Modeling the accuracy of a novel PCR and antibody ELISA for African swine fever virus detection using Bayesian latent class analysis.

INTRODUCTION

Diagnostic test evaluation for African swine fever (ASF) in field settings like Vietnam is critical to understanding test application in intended populations for surveillance and control strategies. Bayesian latent class analysis (BLCA) uses the results of multiple imperfect tests applied to an individual of unknown disease status to estimate the diagnostic sensitivity and specificity of each test, forgoing the need for a reference test.

METHODS

Here, we estimated and compared the diagnostic sensitivity and specificity of a novel indirect ELISA (iELISA) for ASF virus p30 antibody (Innoceleris LLC.) and the VetAlert™ ASF virus DNA Test Kit (qPCR, Tetracore Inc.) in field samples from Vietnam by assuming that disease status 1) is known and 2) is unknown using a BLCA model. In this cross-sectional study, 398 paired, individual swine serum/oral fluid (OF) samples were collected from 30 acutely ASF-affected farms, 37 chronically ASF-affected farms, and 20 ASF-unaffected farms in Vietnam. Samples were tested using both diagnostic assays. Diagnostic sensitivity was calculated assuming samples from ASF-affected farms were true positives and diagnostic sensitivity by assuming samples from unaffected farms were true negatives. ROC curves were plotted and AUC calculated for each test/sample combination. For comparison, a conditionally dependent, four test/sample combination, three population BLCA model was fit.

RESULTS

When considering all assumed ASF-affected samples, qPCR sensitivity was higher for serum (65.2%, 95% Confidence Interval [CI] 58.1-71.8) and OF (52%, 95%CI 44.8-59.2) compared to the iELISA (serum: 42.9%, 95%CI 35.9-50.1; OF: 33.3%, 95%CI 26.8-40.4). qPCR-serum had the highest AUC (0.895, 95%CI 0.863-0.928). BLCA estimates were nearly identical to those obtained when assuming disease status and were robust to changes in priors. qPCR sensitivity was considerably higher than ELISA in the acutely-affected population, while ELISA sensitivity was higher in the chronically-affected population.

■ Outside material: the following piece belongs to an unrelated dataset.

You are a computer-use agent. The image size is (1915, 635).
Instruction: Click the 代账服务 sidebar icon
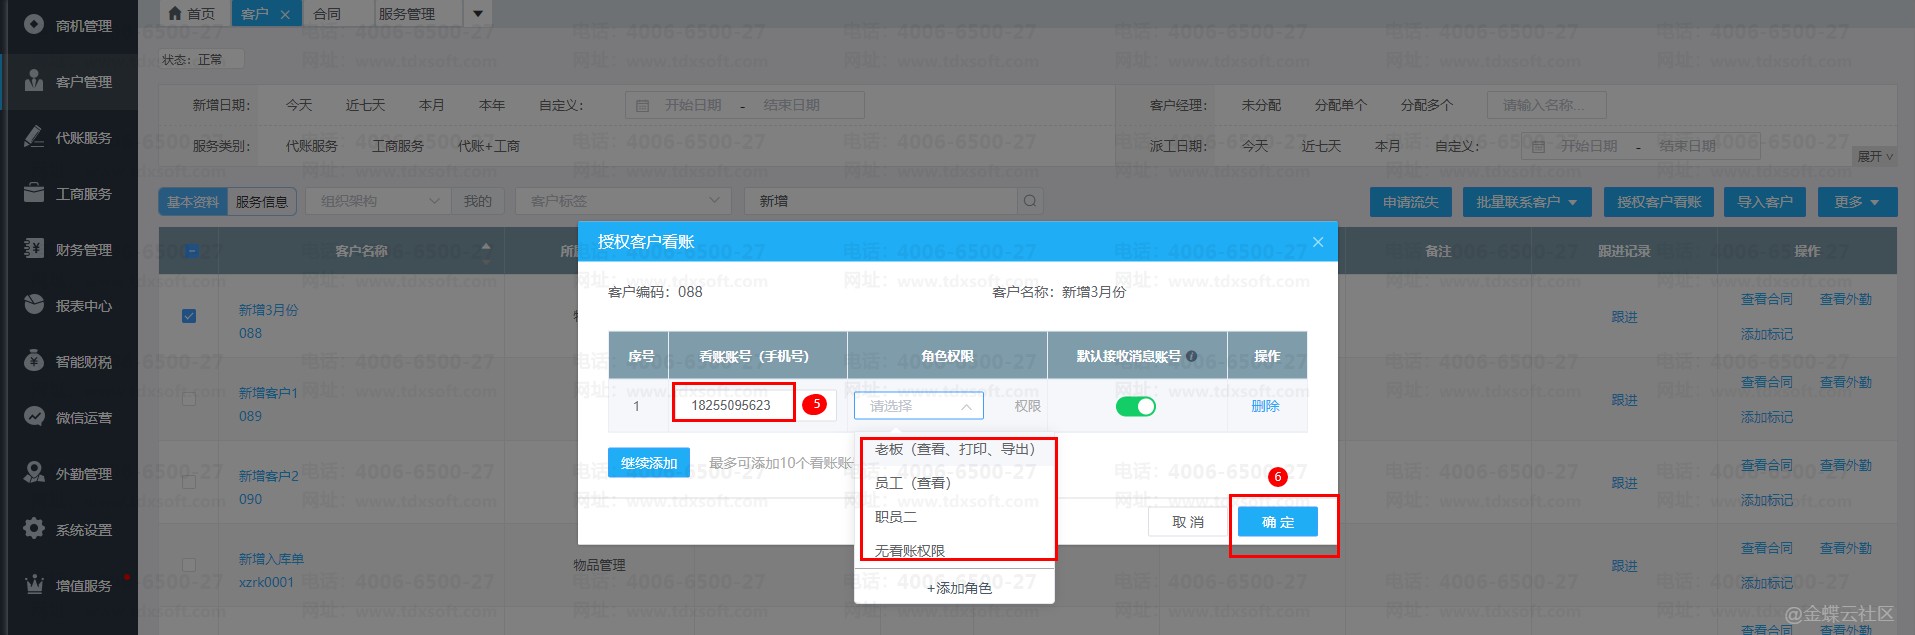click(x=34, y=137)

Specificity was nearly perfect for all test/sample types.

DISCUSSION

The effect of disease chronicity on sensitivity and specificity could not be well characterized here due to limited data, but future studies should aim to elucidate these trends to understand the best use of virus and antibody detection methods for ASF. Results presented here will help the design of surveillance and control strategies in Vietnam and other countries affected by ASF.